### Petunjuk Latihan
Dalam artikel tentang moral remaja, apa saja contoh kelakuan remaja yang disebutkan berbeda dari yang diharapkan?

### Artikel
--

Padahal agama dan moral adalah merupakan salah satu pengontrol terhadap tingkah laku di dunia ini. Kelakuan remaja berbeda dengan apa yang diharapkan oleh kita. Seperti contoh minum-minuman keras, narkoba, pergaulan bebas, dan lain sebagainya. Pergaulan bebas seakan-akan menjadi kebiasaan para remaja pada saat ini sehingga ke mana pun terikat oleh pergaulan bebas itu sendiri. Nah, di sini peran agama sangat perlu, begitu juga peran dari orang tua.

1.2  Rumusan Masalah
1.2.1        Mengapa pada era globalisasi ini para remaja mengalami dekadensi moral?
1.2.2        Bagaimana cara untuk mengatasi kenakalan remaja tersebut?
1.2.3        Bagaimana peran agama dan moral dalam menghadapi perkembangan remaja?

1.3  Tujuan Makalah
1.3.1        Untuk dapat mengidentifikasi fenomena-fenomena yang terjadi di kalangan remaja!
1.3.2        Agar dapat mengatasi dan menghindari dari kenakalan remaja!
1.3.3        Untuk mengetahui peran agama dan moral terhadap perkembangan remaja!

--

### Cuplikan Data
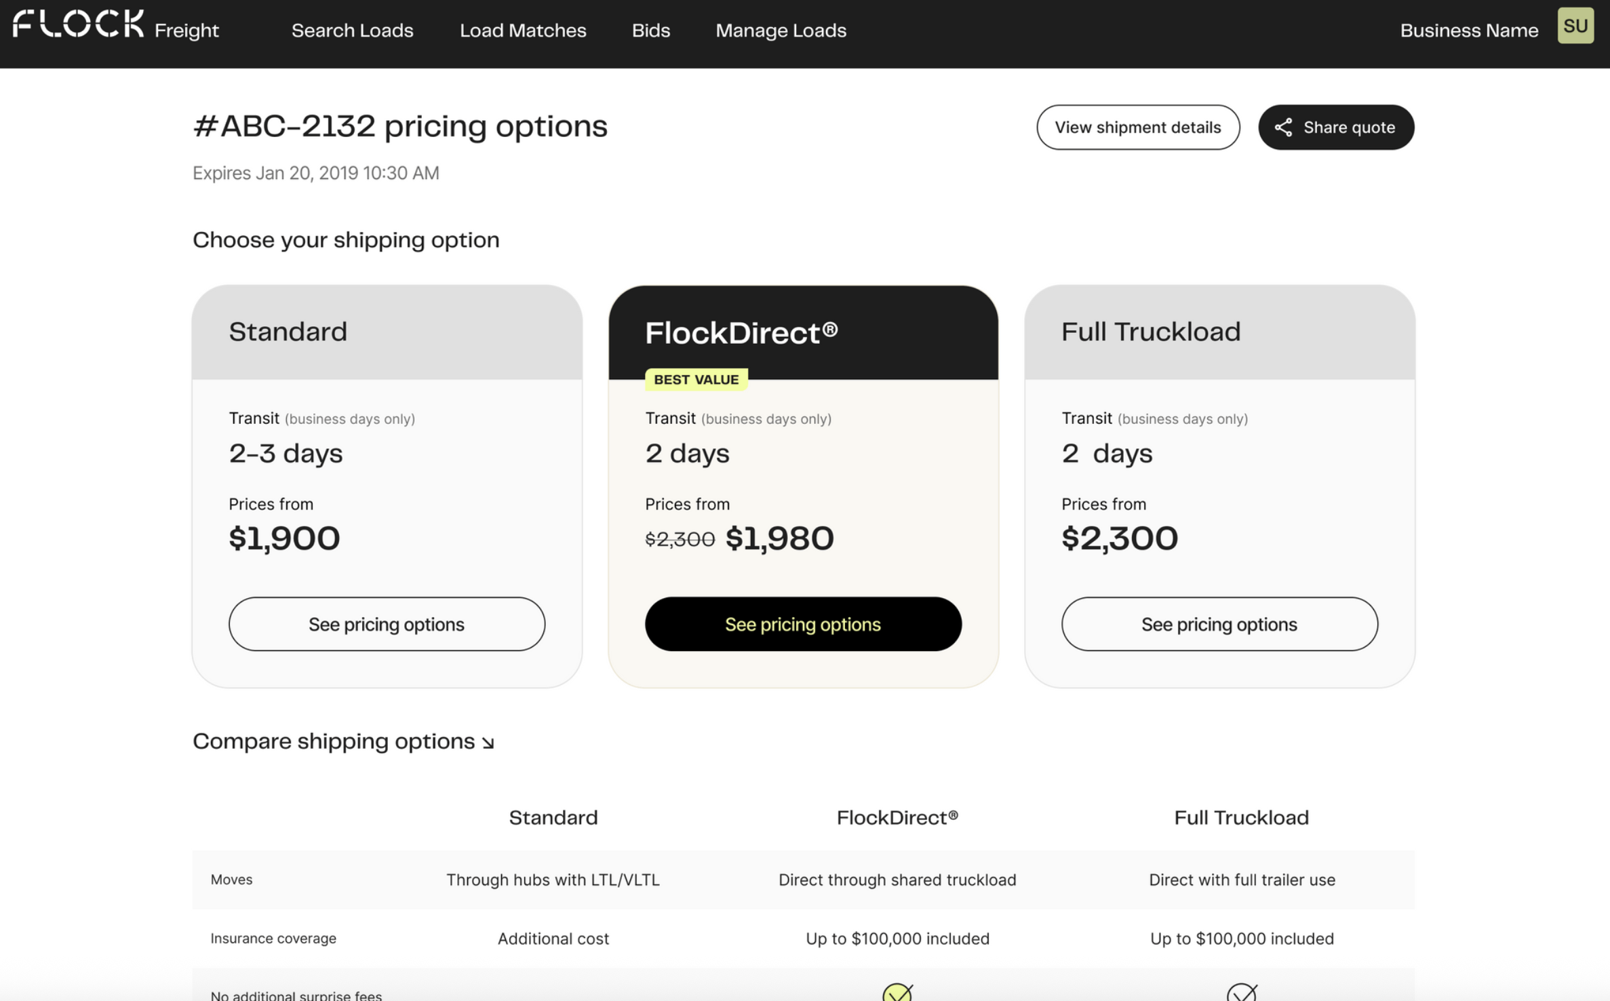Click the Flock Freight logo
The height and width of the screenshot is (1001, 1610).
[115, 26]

--

### Jawaban Latihan
Minum-minuman keras, narkoba, dan pergaulan bebas.